Troque "Pérsia" por "Irã" no trecho do texto sobre as relações entre Turquia e Irã que vai de "Seu desenvolvimento político" até "Central (Cento, 1958-1979).", inclusive, e reproduza esse trecho com a troca feita.

## Página
--*--

Seu desenvolvimento político ao longo do século XX tem muitas semelhanças. Tanto a revolução constitucional de 1906, na Pérsia, como a dos Jovens Turcos em 1908 transformaram a cena política nacional. Após a Primeira Guerra Mundial, as duas capitais lançaram juntas programas de transformação dirigidos pelo Estado. Desde sua fundação por Mustafa Kemal Atatürk, em 1923, a República da Turquia iniciou uma política de modernização autoritária na qual Reza Xá se inspirou para o estabelecimento da dinastia Pahlavi, no final de 1925. Após a Segunda Guerra Mundial, e até a Revolução Islâmica de 1979, Turquia e Irã temeram a “ameaça soviética”: próximos do Ocidente, particularmente dos Estados Unidos, ambos cooperaram militarmente no Pacto de Bagdá (1955-1958), substituído após a queda da monarquia iraquiana, em 1958, pela Organização do Tratado Central (Cento, 1958-1979).
A partir de 1979, dois sistemas políticos de naturezas muito diferentes, um laico e o outro teocrático, tiveram de coexistir. O novo regime iraniano passou a condenar o secularismo, rejeitando o kemalismo e a ocidentalização da sociedade turca. Condenava também as ligações da Turquia com os Estados Unidos, com a Organização do Tratado do Atlântico Norte (Otan) e, mais tarde, com Israel. Em termos de política internacional, optou pelo movimento de não alinhados, inaugurando uma “diplomacia islâmica” que rejeitava quase todas as formas de regime existentes no Oriente Médio e no mundo muçulmano em geral. Mas, durante a Guerra Irã-Iraque (1980-1988), o país não teve escolha senão conduzir uma política mais conciliatória em relação a seu vizinho: as relações comerciais bilaterais entre Irã e Turquia gradualmente foram retomadas. Após o fim da guerra, apesar do abismo ideológico que os separava e do aparecimento periódico de divergências, os dois países continuaram a desenvolver suas trocas comerciais, evitando agravar as tensões.

--*--

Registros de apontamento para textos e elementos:

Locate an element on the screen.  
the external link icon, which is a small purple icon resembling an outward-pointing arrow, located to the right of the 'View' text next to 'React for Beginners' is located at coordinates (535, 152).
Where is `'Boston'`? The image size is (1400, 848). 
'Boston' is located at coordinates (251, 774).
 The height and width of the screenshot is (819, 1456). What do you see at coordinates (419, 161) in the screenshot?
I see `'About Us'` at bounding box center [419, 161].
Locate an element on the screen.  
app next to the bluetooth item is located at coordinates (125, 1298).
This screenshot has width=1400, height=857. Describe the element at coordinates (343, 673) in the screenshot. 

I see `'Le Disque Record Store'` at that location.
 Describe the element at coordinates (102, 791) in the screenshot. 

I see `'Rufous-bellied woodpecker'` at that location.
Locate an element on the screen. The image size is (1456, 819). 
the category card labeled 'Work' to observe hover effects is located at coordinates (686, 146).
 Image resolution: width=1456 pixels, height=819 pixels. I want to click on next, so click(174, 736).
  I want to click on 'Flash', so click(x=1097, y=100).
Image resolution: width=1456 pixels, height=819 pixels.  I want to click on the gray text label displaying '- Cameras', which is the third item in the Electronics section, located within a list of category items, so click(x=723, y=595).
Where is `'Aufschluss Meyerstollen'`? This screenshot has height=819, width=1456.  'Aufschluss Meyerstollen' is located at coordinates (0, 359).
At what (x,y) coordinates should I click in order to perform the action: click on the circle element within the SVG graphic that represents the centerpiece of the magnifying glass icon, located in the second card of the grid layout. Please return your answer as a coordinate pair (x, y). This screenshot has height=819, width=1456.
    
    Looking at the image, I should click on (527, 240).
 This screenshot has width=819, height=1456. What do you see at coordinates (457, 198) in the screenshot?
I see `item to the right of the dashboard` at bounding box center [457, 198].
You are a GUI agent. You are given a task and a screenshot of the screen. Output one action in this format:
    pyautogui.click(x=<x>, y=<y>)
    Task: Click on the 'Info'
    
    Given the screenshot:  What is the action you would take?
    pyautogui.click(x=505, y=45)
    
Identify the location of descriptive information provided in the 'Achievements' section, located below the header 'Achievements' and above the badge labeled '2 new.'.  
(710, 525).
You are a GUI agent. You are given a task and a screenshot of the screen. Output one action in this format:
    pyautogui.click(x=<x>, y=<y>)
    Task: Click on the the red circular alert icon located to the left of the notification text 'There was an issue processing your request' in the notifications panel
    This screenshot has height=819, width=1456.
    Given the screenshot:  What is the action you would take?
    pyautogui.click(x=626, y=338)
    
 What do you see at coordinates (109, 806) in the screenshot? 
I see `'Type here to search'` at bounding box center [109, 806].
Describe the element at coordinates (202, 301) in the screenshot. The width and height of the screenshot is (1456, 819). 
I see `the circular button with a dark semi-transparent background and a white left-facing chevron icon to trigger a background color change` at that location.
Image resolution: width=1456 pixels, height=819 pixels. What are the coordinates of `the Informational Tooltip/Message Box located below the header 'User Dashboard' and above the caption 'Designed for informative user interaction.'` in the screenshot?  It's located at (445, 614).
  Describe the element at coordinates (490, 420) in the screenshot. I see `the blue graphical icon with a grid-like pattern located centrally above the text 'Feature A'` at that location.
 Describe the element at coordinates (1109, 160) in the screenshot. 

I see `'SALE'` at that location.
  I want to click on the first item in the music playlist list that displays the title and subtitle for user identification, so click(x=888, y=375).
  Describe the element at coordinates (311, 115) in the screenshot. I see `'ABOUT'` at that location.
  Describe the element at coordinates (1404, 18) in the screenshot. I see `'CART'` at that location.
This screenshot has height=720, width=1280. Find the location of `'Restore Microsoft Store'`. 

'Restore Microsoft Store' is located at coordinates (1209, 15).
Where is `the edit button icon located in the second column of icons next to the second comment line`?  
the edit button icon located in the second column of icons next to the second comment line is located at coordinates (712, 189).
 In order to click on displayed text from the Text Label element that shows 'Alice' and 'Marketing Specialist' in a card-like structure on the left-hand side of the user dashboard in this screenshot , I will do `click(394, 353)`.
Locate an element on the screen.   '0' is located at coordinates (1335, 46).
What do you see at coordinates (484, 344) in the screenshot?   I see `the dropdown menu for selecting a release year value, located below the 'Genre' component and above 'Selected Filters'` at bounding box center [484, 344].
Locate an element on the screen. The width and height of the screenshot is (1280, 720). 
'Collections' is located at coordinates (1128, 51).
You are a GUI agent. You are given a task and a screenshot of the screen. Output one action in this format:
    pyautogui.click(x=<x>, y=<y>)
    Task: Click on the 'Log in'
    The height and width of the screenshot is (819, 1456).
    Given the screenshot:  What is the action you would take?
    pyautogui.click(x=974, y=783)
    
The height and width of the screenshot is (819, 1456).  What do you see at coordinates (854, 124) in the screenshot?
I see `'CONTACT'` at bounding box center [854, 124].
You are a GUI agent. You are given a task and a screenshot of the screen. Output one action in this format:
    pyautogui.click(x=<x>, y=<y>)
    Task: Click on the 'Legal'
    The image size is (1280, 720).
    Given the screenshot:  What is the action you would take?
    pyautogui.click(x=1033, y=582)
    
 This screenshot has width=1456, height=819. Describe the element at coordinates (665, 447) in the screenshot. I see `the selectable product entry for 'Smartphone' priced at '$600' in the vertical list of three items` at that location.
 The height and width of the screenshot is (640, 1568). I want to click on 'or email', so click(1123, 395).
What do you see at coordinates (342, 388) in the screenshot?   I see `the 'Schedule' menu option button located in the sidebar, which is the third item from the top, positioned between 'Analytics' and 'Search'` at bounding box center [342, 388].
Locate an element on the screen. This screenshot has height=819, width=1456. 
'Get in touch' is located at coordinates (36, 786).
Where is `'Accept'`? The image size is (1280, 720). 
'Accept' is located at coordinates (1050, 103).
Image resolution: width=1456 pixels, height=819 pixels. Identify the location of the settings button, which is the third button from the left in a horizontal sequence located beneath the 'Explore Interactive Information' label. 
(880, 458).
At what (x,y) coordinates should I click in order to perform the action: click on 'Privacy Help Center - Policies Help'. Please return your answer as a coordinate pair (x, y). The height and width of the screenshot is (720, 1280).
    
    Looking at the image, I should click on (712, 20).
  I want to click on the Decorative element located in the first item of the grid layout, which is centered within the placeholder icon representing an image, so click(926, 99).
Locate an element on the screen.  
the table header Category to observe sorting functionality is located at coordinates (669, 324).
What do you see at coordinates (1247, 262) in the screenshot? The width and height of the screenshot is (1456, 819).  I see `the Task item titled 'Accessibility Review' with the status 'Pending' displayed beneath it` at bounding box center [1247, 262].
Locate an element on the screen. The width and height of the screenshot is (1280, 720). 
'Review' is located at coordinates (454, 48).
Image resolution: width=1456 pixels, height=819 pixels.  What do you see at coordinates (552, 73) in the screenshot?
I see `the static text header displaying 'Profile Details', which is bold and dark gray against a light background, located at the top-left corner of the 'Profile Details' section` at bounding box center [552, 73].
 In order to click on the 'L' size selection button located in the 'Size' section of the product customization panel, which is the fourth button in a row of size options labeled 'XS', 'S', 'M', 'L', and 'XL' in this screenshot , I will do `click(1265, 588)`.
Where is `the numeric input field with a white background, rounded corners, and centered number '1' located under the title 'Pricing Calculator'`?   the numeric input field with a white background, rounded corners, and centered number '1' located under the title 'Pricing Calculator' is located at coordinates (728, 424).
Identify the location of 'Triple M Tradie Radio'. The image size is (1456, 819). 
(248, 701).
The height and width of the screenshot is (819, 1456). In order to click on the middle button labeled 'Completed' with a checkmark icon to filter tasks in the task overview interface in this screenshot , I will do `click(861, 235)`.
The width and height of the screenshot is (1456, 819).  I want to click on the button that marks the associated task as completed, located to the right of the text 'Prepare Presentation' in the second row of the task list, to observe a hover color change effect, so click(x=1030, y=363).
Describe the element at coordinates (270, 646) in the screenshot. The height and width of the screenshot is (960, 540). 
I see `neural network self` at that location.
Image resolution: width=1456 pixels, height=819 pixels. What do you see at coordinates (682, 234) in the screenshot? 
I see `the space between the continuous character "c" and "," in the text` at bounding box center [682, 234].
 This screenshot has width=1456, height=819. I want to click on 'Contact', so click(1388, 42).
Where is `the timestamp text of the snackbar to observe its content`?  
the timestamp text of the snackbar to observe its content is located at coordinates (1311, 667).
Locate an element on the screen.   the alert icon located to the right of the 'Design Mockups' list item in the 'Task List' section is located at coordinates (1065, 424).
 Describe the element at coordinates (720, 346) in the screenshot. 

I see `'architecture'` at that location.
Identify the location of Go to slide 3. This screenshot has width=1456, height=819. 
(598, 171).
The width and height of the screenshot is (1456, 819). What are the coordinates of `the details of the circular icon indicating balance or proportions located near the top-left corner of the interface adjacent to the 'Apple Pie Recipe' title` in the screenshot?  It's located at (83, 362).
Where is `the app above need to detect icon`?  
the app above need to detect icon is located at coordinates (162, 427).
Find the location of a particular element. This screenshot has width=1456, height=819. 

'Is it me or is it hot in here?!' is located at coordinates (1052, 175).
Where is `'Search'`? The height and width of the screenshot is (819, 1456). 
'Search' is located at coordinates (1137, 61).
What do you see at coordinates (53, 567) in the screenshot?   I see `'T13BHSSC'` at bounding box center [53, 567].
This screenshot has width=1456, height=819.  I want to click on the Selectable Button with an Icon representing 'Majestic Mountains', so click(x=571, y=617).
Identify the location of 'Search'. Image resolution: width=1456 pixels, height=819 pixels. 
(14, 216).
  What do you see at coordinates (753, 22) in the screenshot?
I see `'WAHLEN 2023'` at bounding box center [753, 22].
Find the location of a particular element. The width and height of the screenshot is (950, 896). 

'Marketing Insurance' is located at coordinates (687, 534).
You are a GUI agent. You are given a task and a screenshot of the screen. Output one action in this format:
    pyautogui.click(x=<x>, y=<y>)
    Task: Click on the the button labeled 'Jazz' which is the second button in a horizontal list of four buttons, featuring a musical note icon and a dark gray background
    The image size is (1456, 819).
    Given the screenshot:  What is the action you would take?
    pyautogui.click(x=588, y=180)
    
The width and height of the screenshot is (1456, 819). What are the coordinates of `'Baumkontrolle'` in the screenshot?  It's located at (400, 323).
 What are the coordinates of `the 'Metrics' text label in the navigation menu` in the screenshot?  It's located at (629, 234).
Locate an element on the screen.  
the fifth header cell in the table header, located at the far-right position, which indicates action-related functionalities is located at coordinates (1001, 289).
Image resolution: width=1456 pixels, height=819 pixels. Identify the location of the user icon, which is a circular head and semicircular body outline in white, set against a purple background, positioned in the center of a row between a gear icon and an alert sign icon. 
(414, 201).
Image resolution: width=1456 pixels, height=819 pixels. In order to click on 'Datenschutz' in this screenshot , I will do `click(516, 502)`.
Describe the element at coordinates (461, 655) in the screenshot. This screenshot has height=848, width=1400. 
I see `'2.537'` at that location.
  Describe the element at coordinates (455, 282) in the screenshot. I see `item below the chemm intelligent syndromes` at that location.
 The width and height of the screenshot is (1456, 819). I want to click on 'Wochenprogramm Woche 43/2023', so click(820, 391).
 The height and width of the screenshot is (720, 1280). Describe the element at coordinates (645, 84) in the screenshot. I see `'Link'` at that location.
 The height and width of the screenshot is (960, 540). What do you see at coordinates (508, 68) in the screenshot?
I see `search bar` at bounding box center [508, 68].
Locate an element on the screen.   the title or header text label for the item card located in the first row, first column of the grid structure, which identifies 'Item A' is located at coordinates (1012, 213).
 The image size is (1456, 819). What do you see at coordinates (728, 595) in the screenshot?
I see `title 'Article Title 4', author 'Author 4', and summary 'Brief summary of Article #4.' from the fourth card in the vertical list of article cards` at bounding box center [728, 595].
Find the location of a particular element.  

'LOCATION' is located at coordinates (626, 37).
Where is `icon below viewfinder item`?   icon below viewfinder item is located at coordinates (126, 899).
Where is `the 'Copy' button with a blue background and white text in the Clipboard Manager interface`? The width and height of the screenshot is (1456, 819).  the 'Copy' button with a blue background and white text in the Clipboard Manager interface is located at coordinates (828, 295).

--*--

## Resultado abaixo
Seu desenvolvimento político ao longo do século XX tem muitas semelhanças. Tanto a revolução constitucional de 1906, na Irã, como a dos Jovens Turcos em 1908 transformaram a cena política nacional. Após a Primeira Guerra Mundial, as duas capitais lançaram juntas programas de transformação dirigidos pelo Estado. Desde sua fundação por Mustafa Kemal Atatürk, em 1923, a República da Turquia iniciou uma política de modernização autoritária na qual Reza Xá se inspirou para o estabelecimento da dinastia Pahlavi, no final de 1925. Após a Segunda Guerra Mundial, e até a Revolução Islâmica de 1979, Turquia e Irã temeram a “ameaça soviética”: próximos do Ocidente, particularmente dos Estados Unidos, ambos cooperaram militarmente no Pacto de Bagdá (1955-1958), substituído após a queda da monarquia iraquiana, em 1958, pela Organização do Tratado Central (Cento, 1958-1979).